My guess is MySQL could be right to chose on its own on a faster storage medium/non-tokudb table?

Change 621529 had a related patch set uploaded (by Jcrespo; owner: Jcrespo):
[operations/software/dbtree@master] dbtree: Implement use_index parsing and apply it to QPS query

https://gerrit.wikimedia.org/r/621529

jcrespo triaged this task as Medium priority.Aug 20 2020, 3:00 PM

The above should patch fix the alert, please have a look for obvious security bugs.

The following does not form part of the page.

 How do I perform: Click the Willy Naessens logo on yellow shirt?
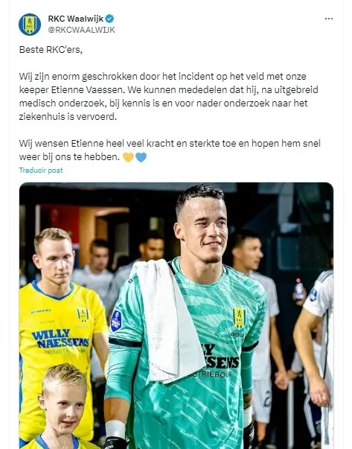click(60, 339)
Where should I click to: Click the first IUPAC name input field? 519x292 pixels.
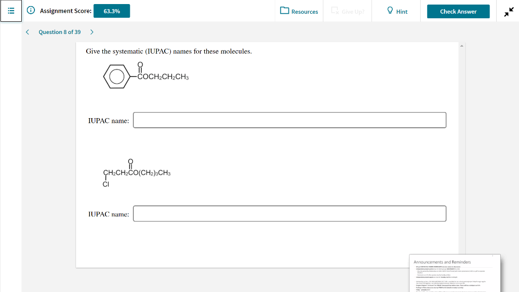[289, 120]
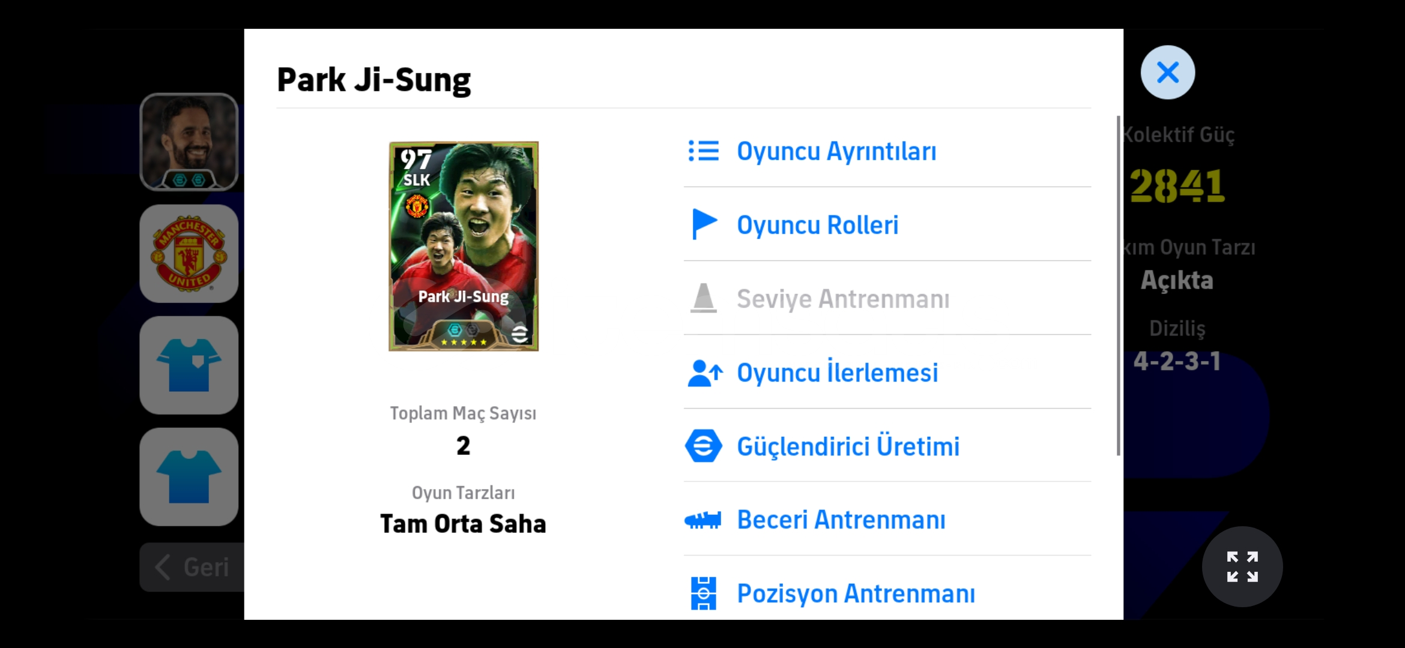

A similar patch has to be ported to tendril, for both the tree and other views.

Change 621529 merged by Jcrespo:
[operations/software/dbtree@master] dbtree: Implement use_index parsing and apply it to QPS query

https://gerrit.wikimedia.org/r/621529

The above patch "fixed" the alert, or at least it made the web request 10x faster (from 12 seconds to 0.272 s).

Now we need to apply an equivalent patch to tendril, as I can see both the tree and host views slow, too.

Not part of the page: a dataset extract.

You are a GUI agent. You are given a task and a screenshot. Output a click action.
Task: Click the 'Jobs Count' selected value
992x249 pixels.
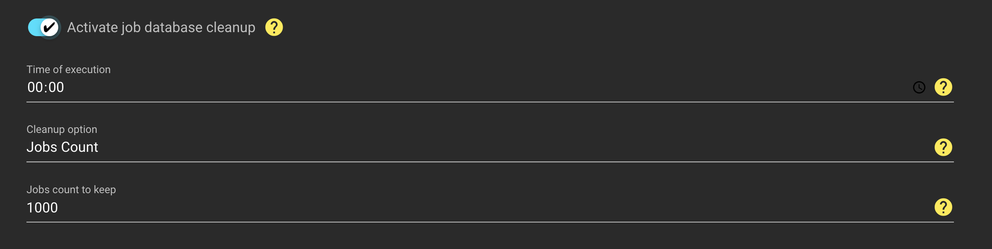click(62, 147)
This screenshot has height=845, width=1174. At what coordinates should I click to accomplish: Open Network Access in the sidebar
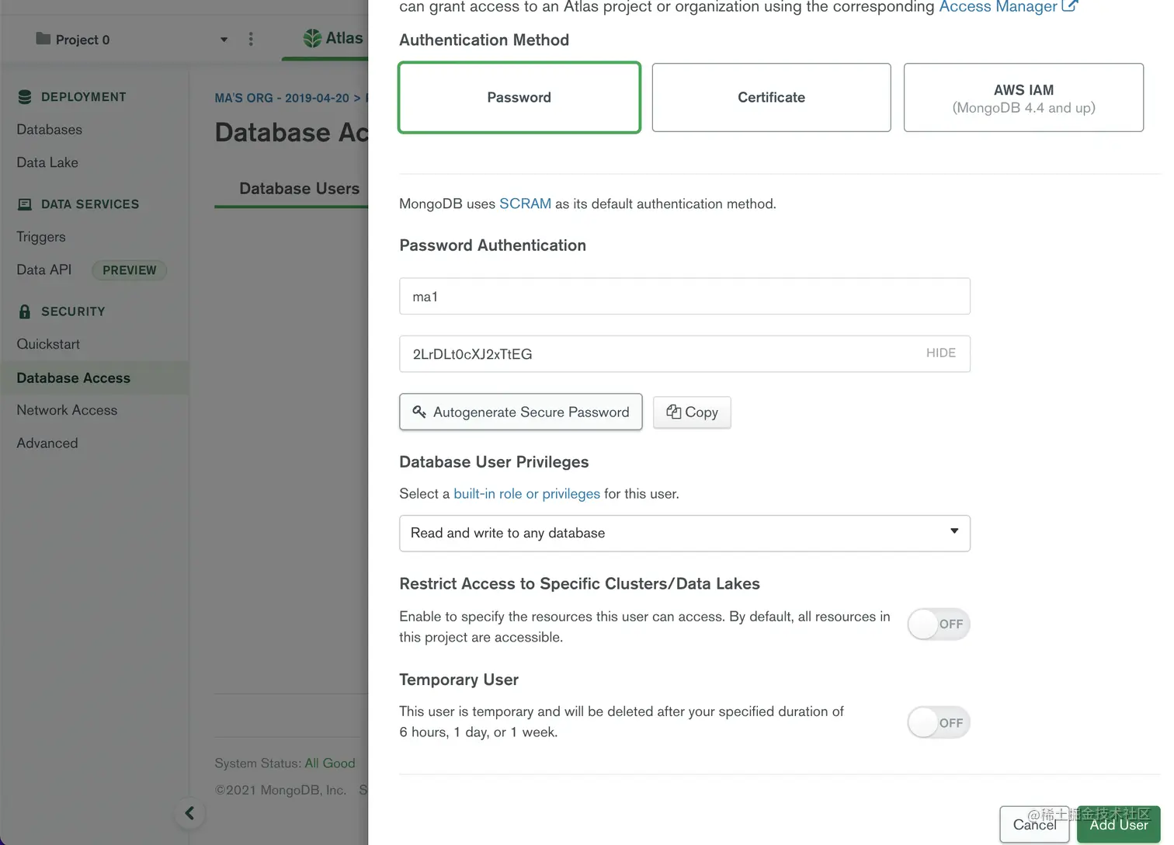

Change 621625 had a related patch set uploaded (by Jcrespo; owner: Jcrespo):
[operations/software/tendril@master] Port use_index implementation from dbtree to tendril and apply to tree

https://gerrit.wikimedia.org/r/621625

Manually applying this fix to tendril for /host and /tree too seems to get rid of long running queries on db1115:

Screenshot_20200821_085445.png (1×2 px, 197 KB)

The graphs are slow, but I am not sure if they were always have been like that?

I've just realized that the QPS shows 0 for all hosts, so this is not really a fix as much as we fail the query immediately. Debugging.

Change 621677 had a related patch set uploaded (by Jcrespo; owner: Jcrespo):
[operations/software/dbtree@master] use_index: Fix missing leading whitespace before USE

https://gerrit.wikimedia.org/r/621677

I had a few formatting errors, fixed on the latest upload.

Change 621677 merged by Jcrespo:
[operations/software/dbtree@master] use_index: Fix missing leading whitespace before USE and wrong argument

https://gerrit.wikimedia.org/r/621677

Change 621625 merged by Jcrespo:
[operations/software/tendril@master] Port use_index implementation from dbtree to tendril and apply to tree

https://gerrit.wikimedia.org/r/621625

@Kormat @Marostegui Please check tendril works normally (for some meaning of "normal"), and I will close this once the workaround has been deployed.

jcrespo claimed this task.

Thank you guys for debugging and fixing!